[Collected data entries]
######
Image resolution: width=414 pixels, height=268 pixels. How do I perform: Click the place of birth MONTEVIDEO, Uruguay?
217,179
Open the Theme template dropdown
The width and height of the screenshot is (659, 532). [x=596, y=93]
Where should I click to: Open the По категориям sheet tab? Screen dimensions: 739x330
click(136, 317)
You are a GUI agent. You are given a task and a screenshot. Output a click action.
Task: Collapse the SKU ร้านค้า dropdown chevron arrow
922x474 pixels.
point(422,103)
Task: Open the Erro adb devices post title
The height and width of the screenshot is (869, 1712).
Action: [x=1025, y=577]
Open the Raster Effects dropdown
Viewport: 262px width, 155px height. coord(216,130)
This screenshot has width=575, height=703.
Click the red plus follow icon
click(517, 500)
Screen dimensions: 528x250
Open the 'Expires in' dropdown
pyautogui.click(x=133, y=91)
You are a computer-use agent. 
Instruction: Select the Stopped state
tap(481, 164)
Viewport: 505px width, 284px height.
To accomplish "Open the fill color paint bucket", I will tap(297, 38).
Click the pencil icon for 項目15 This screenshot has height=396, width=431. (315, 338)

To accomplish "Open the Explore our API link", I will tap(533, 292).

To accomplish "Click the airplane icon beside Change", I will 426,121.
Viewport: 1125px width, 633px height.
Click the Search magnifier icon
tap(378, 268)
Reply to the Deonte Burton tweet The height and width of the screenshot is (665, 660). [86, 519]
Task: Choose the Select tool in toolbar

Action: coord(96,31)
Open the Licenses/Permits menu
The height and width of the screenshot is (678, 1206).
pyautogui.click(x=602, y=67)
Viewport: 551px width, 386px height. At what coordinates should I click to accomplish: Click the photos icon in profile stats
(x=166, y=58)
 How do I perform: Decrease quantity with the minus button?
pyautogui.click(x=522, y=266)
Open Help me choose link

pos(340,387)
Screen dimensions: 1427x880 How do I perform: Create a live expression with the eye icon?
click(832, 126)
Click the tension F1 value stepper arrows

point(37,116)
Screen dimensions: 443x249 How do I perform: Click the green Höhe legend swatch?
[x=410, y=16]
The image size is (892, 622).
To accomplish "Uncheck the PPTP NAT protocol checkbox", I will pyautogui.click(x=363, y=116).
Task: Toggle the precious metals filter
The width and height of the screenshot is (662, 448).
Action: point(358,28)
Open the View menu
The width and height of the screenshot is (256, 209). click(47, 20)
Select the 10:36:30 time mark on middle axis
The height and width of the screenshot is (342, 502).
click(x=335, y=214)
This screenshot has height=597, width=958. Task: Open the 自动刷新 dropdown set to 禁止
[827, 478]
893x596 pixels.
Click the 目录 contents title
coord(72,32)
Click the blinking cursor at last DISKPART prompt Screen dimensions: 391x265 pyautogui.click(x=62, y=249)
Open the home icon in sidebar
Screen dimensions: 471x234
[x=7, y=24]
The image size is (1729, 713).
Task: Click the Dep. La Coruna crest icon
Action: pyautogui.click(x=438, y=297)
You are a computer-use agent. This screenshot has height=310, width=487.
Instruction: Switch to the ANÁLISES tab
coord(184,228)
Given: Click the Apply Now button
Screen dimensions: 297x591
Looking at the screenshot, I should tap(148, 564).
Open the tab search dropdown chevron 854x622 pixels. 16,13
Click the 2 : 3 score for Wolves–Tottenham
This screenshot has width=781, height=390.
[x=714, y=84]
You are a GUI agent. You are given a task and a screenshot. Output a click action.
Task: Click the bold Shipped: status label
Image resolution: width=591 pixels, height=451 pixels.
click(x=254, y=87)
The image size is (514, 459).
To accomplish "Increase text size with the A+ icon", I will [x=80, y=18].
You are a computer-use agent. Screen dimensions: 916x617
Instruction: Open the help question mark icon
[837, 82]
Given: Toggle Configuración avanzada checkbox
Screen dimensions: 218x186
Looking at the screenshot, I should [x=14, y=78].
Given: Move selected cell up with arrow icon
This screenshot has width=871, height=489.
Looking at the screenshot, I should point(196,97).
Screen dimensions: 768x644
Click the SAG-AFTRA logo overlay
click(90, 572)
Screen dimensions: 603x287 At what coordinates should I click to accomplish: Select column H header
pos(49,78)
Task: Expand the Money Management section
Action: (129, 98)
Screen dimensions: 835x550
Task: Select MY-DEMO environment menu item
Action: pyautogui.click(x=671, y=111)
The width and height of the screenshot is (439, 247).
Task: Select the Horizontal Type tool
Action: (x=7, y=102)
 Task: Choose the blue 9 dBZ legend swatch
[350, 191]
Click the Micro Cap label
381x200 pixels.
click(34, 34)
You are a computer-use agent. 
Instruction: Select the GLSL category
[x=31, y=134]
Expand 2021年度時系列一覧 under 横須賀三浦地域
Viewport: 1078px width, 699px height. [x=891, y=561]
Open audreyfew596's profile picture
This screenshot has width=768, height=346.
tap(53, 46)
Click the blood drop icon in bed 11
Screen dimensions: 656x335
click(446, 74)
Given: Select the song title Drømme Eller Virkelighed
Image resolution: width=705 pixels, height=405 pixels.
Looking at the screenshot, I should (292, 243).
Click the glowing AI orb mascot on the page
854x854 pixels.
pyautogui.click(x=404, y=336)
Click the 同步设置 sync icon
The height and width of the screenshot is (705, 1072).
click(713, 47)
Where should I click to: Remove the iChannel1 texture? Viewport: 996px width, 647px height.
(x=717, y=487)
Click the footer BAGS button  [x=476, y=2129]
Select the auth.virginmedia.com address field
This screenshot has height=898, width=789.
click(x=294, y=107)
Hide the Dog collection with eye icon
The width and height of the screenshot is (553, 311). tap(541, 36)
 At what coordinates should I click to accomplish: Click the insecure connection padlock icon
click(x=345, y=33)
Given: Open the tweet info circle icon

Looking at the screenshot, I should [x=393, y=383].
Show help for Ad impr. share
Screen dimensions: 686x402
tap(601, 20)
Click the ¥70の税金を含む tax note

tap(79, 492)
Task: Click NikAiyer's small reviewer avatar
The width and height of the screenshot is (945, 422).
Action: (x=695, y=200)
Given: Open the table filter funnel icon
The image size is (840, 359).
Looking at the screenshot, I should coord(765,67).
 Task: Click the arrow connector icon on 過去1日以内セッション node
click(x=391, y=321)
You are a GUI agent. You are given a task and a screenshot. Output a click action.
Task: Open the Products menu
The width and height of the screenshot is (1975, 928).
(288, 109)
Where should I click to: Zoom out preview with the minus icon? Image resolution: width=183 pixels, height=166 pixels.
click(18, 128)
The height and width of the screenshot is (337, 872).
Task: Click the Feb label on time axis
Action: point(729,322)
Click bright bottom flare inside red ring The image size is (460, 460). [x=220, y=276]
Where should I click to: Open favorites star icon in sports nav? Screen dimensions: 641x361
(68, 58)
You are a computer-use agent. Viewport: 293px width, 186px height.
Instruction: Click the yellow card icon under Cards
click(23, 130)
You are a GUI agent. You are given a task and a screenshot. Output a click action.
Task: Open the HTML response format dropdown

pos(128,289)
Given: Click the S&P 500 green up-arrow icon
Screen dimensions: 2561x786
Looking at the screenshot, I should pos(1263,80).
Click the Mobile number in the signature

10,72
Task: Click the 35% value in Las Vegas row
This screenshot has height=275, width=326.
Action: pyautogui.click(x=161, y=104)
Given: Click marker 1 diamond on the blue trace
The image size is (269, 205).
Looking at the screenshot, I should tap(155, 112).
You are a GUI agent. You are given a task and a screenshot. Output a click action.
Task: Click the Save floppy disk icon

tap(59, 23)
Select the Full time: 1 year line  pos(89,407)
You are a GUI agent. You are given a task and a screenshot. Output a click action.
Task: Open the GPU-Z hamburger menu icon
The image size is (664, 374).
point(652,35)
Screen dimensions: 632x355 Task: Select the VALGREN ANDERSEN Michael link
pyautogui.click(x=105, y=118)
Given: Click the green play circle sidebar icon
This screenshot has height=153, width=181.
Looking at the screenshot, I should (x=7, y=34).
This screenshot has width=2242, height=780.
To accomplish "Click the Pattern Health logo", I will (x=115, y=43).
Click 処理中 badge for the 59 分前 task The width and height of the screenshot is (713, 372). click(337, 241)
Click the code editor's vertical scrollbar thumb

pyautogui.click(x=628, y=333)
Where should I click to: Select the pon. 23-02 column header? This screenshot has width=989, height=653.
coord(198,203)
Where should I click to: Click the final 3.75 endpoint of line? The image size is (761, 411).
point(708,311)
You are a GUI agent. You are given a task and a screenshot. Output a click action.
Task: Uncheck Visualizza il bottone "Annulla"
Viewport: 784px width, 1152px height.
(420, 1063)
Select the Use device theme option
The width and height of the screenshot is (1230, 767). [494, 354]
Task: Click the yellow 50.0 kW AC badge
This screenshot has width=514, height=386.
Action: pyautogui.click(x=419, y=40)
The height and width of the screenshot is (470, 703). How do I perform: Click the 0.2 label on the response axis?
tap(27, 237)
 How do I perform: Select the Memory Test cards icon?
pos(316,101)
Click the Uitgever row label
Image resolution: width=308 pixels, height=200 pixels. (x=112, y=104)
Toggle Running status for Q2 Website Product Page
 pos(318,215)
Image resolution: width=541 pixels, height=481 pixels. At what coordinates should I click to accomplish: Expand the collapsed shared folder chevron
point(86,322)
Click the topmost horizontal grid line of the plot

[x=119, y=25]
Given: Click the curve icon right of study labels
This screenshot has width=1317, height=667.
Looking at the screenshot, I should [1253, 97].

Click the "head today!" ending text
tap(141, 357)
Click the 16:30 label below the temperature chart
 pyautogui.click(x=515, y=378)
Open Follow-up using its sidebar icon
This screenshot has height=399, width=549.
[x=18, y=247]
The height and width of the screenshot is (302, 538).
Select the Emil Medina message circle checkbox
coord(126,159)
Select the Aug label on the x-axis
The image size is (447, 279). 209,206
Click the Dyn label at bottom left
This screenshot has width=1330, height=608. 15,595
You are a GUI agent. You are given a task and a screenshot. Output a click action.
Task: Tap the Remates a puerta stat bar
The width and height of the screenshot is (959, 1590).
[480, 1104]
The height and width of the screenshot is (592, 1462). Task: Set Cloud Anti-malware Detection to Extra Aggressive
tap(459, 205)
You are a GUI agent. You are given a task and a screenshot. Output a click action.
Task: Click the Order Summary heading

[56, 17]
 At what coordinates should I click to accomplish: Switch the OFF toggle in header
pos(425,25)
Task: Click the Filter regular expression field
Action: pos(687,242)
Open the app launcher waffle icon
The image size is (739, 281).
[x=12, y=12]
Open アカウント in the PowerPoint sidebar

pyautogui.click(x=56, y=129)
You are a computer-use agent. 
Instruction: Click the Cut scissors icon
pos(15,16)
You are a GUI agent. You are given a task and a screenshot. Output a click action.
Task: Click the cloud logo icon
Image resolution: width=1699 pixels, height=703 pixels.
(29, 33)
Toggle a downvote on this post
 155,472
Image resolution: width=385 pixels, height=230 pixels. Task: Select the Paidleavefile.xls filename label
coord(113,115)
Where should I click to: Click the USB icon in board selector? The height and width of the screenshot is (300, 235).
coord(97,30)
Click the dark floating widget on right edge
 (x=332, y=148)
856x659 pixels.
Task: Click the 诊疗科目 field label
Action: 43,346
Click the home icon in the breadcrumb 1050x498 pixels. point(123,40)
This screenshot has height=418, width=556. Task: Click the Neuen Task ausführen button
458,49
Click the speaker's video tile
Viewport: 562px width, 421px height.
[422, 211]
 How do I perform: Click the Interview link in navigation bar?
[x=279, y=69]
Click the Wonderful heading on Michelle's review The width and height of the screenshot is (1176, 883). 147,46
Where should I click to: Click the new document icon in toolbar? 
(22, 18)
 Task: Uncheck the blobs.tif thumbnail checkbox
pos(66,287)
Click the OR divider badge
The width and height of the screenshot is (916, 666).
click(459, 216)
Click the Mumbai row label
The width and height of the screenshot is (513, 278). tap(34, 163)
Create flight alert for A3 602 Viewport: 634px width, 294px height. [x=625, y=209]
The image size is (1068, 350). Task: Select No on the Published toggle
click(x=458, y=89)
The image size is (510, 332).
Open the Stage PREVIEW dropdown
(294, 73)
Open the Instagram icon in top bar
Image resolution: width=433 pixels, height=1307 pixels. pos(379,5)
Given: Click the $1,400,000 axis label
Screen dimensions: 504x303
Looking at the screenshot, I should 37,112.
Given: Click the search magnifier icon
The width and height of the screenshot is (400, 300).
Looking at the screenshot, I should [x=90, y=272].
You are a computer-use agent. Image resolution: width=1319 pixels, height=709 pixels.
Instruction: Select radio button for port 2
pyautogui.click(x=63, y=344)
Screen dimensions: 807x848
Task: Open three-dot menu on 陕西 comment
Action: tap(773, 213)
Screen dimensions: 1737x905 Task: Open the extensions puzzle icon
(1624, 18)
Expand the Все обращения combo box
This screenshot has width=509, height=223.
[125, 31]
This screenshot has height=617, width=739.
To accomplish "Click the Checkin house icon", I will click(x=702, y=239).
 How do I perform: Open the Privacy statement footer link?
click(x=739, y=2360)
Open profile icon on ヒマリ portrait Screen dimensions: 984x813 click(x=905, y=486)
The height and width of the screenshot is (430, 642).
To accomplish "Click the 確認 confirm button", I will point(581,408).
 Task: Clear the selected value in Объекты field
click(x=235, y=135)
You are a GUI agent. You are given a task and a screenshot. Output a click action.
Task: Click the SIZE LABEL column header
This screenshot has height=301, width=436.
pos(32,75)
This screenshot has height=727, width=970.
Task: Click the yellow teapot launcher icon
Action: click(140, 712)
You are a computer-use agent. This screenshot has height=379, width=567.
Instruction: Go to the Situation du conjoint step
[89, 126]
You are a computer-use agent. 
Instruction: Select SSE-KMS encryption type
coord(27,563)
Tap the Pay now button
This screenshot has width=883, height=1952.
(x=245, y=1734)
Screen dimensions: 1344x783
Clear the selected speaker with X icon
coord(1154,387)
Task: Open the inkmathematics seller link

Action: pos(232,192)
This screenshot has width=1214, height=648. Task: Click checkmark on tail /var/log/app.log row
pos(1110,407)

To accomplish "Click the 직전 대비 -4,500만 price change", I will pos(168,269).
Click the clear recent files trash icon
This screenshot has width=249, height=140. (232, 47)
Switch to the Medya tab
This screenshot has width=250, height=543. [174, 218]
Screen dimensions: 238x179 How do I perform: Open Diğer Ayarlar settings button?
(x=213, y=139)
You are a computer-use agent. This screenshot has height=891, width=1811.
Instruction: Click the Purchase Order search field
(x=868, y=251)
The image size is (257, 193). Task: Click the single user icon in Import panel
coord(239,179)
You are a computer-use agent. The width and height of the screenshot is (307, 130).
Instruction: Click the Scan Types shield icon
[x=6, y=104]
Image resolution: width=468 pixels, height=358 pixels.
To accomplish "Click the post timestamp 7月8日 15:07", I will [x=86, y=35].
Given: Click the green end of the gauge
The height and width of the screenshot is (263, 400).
######
### WORK REQUIRED
Show me all lines in the records that contain "home".

### SOLUTION FOR THIS TASK
Open the home icon in sidebar
Click the home icon in the breadcrumb 1050x498 pixels. point(123,40)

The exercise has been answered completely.